## Materials provided

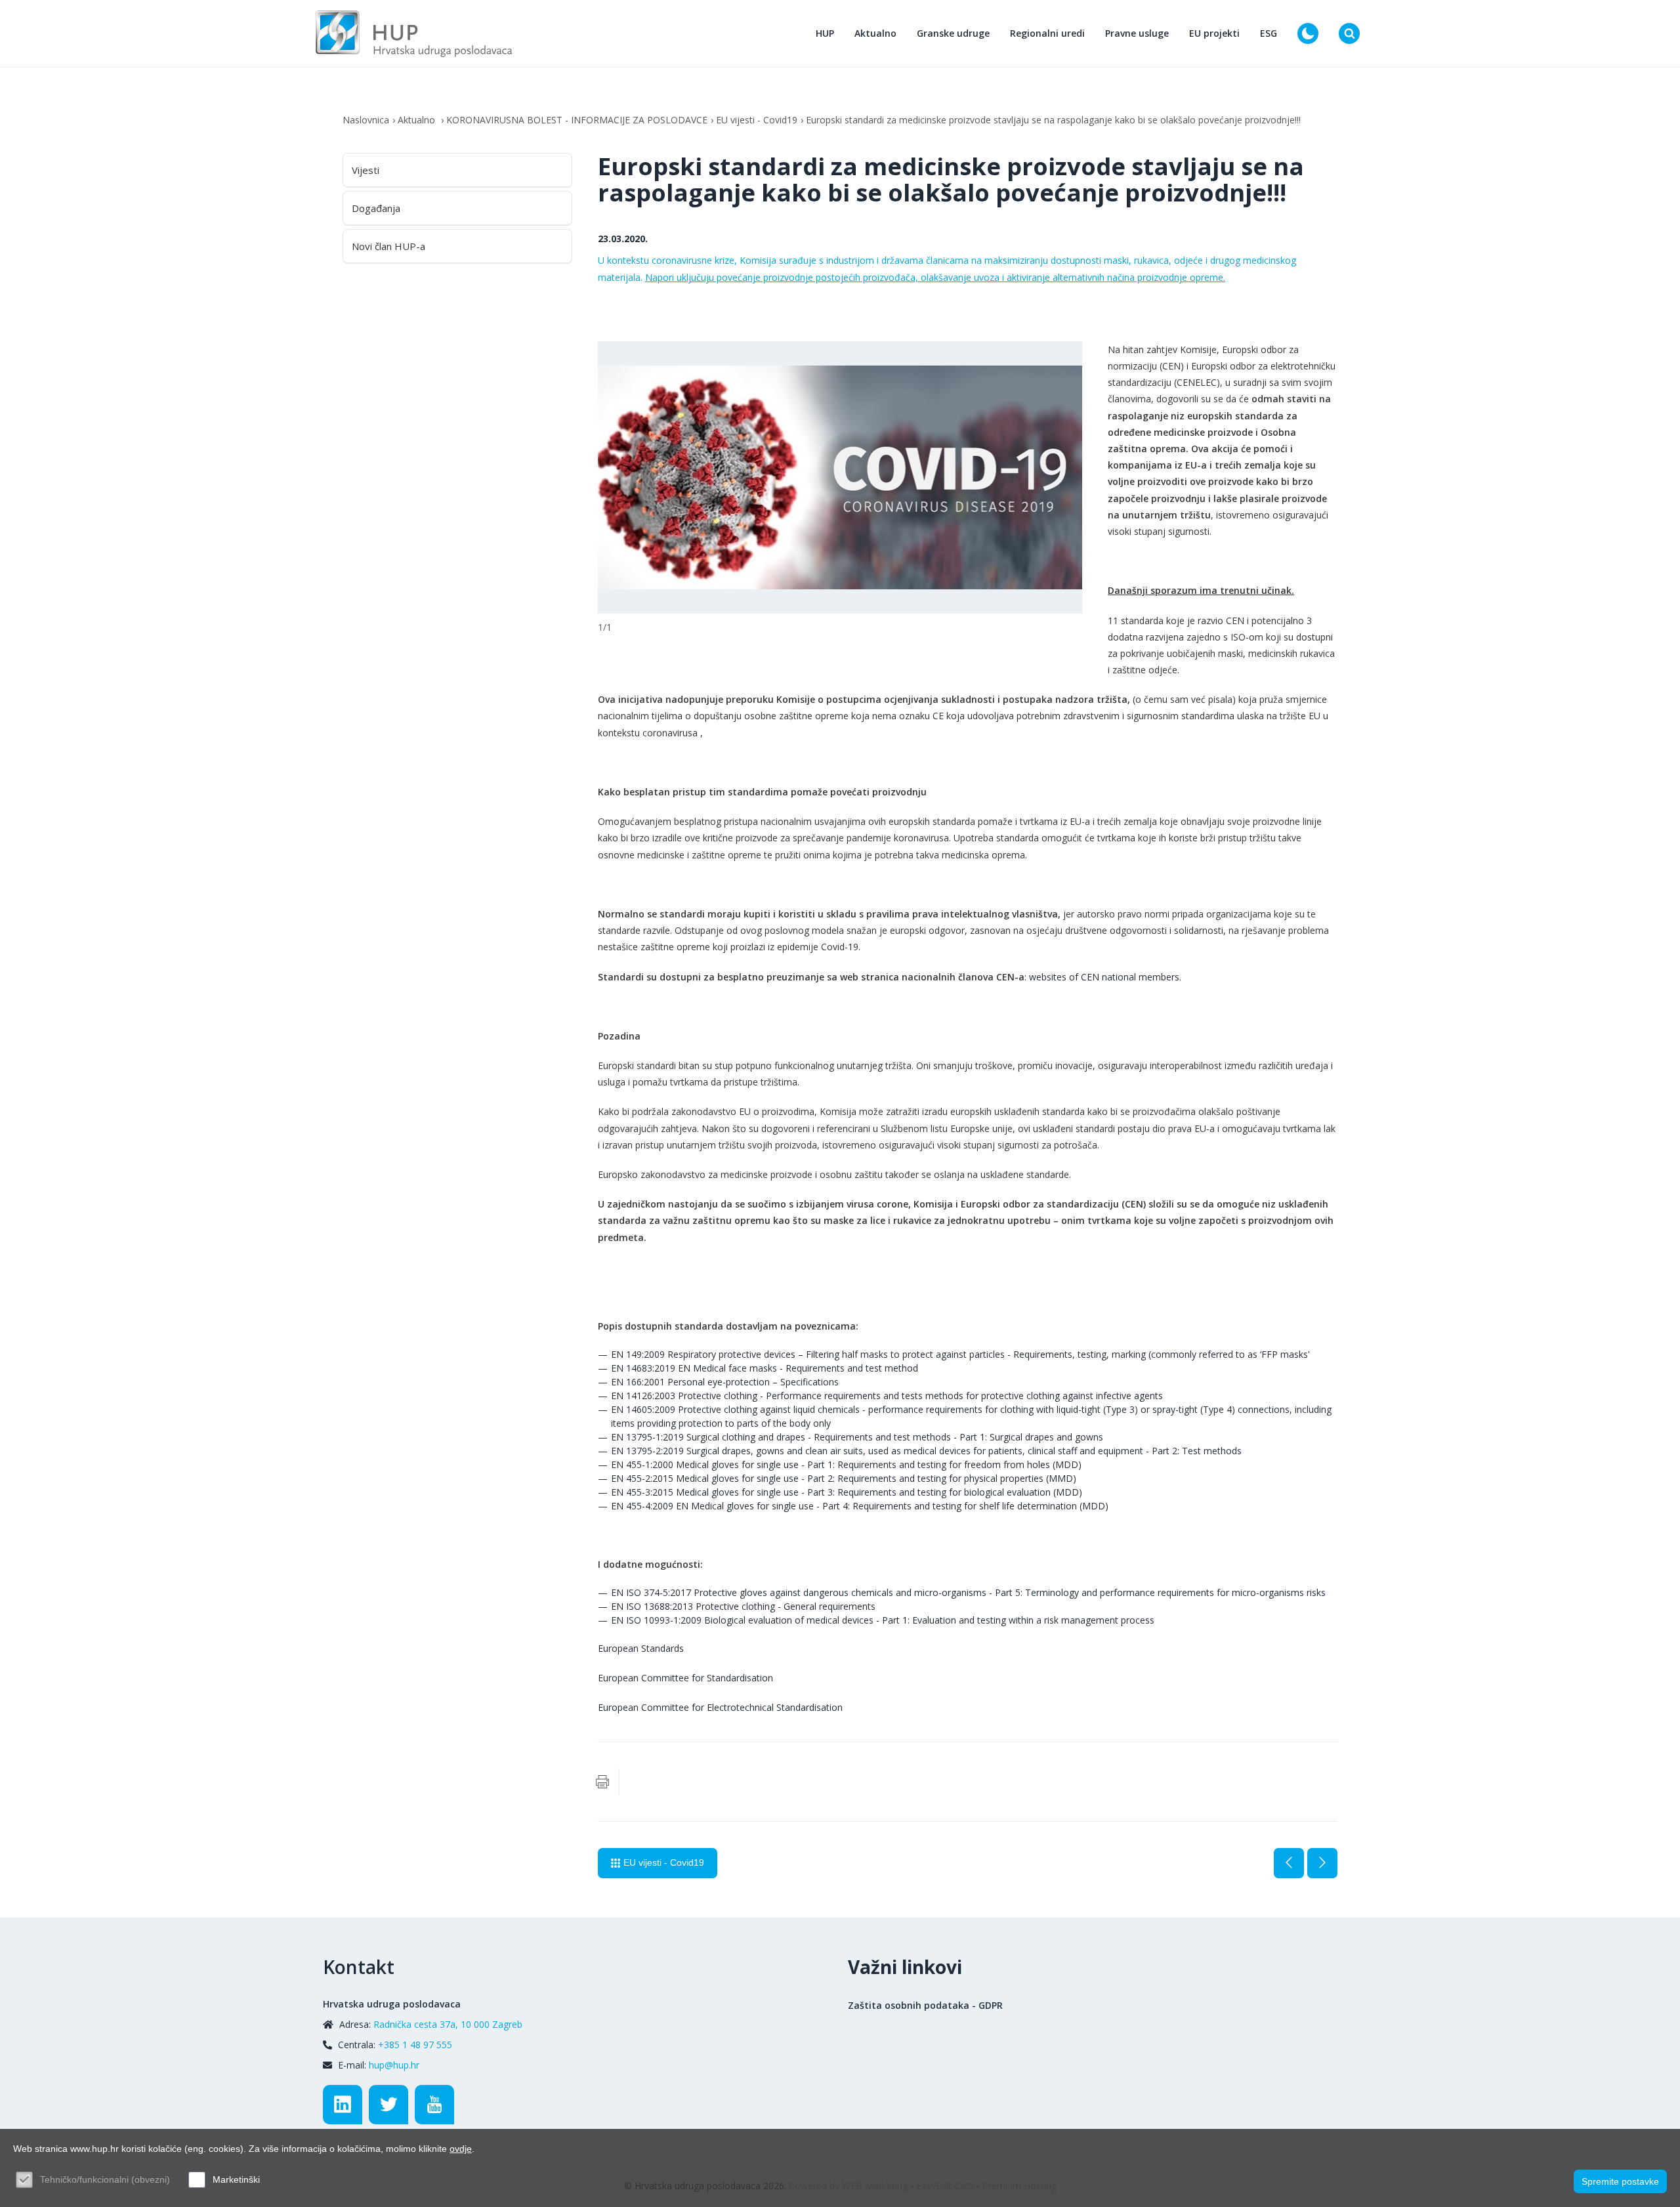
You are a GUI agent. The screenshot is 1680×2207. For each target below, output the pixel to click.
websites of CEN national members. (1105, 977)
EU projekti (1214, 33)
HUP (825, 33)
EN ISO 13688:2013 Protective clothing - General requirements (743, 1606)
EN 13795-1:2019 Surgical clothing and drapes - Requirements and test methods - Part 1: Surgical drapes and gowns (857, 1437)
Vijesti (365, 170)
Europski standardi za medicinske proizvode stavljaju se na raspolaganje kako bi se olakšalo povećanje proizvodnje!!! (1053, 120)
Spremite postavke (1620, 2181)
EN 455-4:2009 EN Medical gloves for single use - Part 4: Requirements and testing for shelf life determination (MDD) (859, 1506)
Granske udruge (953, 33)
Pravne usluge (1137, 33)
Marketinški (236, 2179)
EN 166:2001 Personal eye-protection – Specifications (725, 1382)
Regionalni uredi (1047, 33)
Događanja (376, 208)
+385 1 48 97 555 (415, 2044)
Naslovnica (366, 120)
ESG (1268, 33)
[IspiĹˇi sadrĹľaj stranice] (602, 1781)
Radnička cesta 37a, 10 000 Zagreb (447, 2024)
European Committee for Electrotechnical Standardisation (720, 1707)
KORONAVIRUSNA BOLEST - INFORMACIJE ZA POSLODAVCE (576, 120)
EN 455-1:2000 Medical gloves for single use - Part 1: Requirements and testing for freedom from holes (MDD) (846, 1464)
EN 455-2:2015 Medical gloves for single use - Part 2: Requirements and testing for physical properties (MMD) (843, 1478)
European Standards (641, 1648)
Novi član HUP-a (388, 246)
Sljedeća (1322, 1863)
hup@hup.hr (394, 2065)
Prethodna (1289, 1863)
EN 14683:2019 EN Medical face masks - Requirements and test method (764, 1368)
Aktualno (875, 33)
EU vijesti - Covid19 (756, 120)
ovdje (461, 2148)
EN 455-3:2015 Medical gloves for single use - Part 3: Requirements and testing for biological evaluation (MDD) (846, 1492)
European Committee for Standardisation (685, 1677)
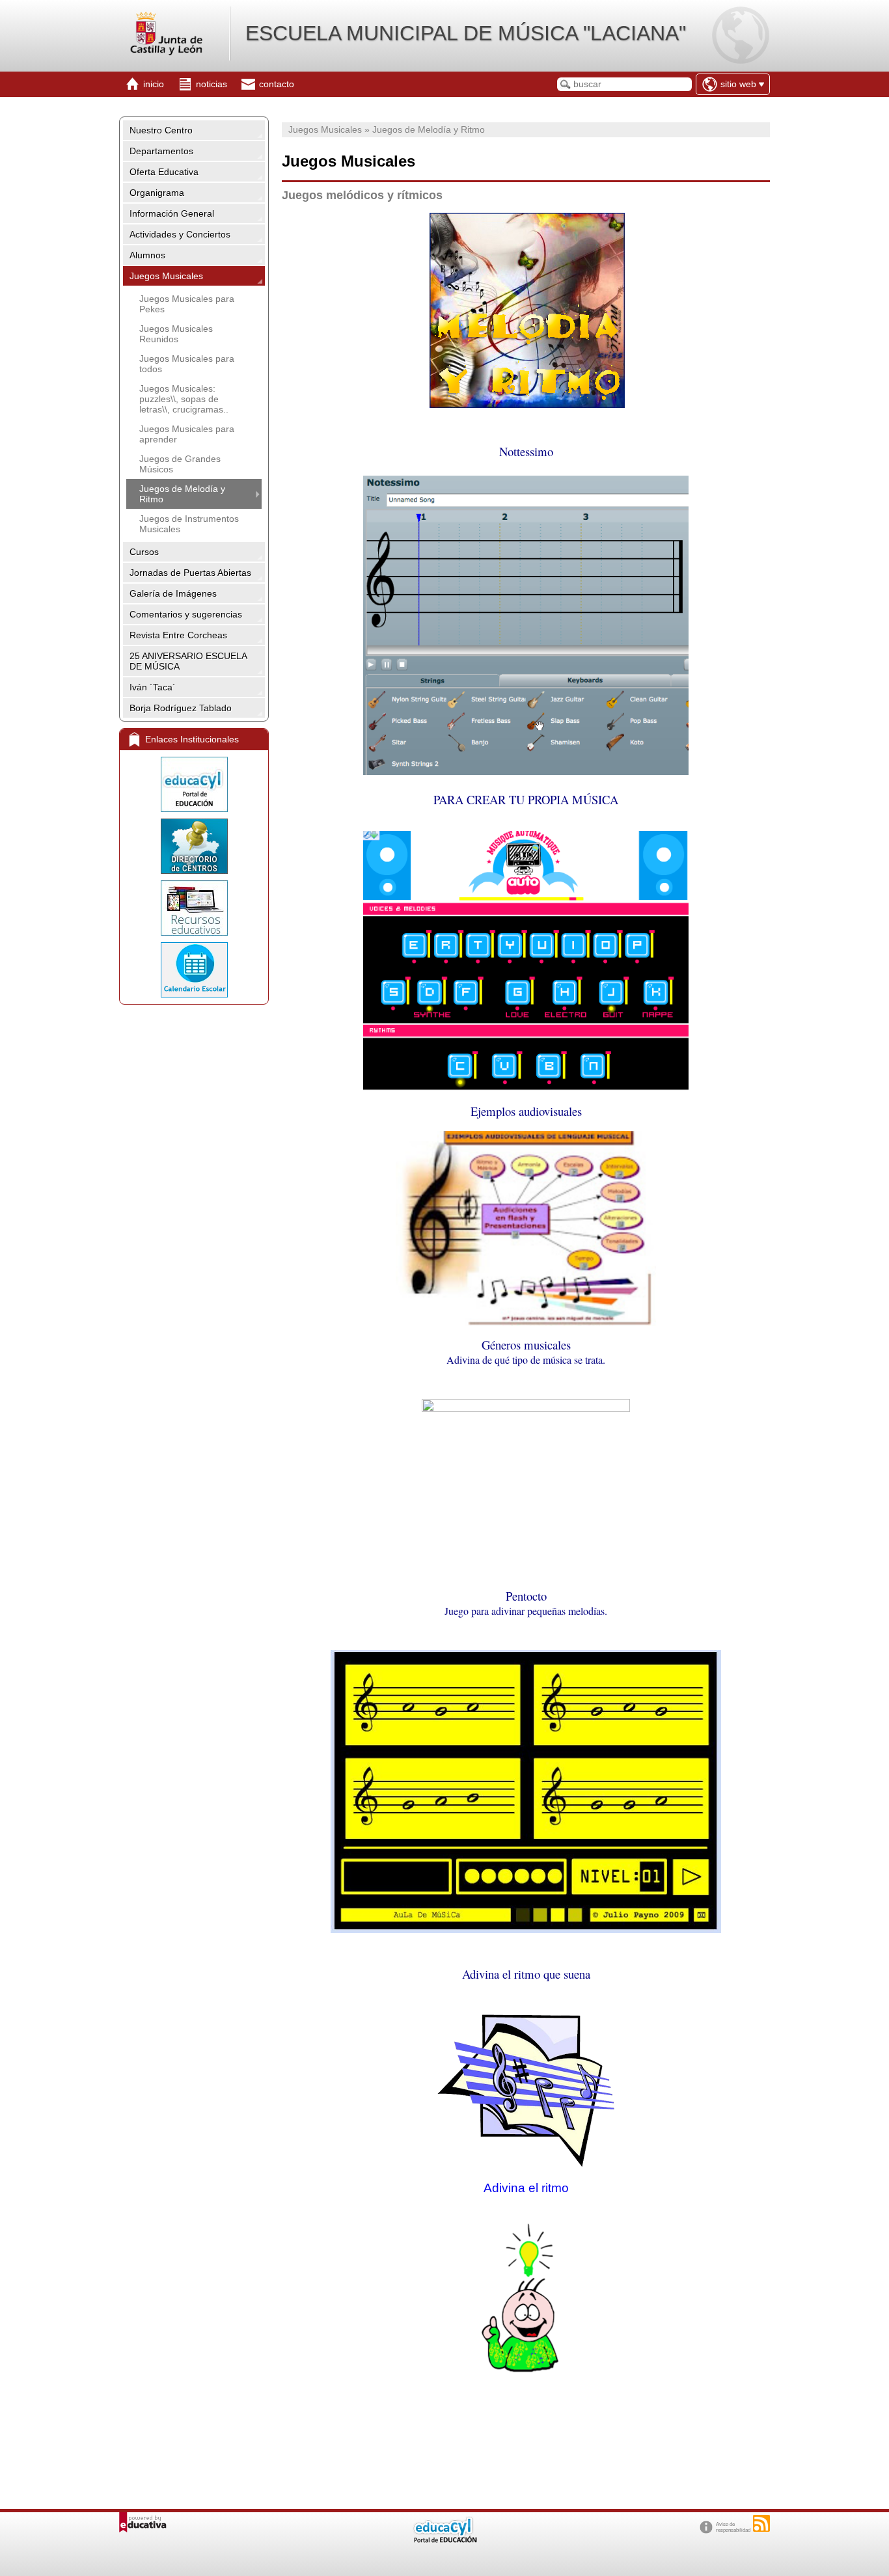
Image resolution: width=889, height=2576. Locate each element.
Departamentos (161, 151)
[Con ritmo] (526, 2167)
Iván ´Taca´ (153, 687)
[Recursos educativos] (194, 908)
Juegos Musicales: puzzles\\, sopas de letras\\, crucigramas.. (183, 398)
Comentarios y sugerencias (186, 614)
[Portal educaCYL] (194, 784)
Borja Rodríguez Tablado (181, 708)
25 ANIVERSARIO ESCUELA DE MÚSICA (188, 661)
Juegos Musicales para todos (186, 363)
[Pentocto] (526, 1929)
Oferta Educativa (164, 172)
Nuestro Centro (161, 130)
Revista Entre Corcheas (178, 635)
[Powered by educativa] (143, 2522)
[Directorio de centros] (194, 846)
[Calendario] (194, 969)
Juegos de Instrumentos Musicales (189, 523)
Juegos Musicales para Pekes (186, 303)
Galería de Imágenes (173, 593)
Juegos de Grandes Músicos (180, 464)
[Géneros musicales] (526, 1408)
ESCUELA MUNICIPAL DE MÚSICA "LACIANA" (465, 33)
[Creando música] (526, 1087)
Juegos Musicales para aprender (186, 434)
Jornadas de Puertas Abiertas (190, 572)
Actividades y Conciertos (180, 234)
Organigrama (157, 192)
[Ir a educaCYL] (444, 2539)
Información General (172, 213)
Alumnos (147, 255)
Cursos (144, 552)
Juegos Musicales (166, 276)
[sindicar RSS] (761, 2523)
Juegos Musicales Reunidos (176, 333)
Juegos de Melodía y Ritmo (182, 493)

## Required work
With every picture omitted, write out the material exactly from its first line through the line containing "EN 13795-1:2019 Surgical".

## Exercise answer
You are a GUI agent. The screenshot is 1680×2207. For each target below, output the pixel to click.
websites of CEN national members. (1105, 977)
EU projekti (1214, 33)
HUP (825, 33)
EN ISO 13688:2013 Protective clothing - General requirements (743, 1606)
EN 13795-1:2019 Surgical clothing and drapes - Requirements and test methods - Part 1: Surgical drapes and gowns (857, 1437)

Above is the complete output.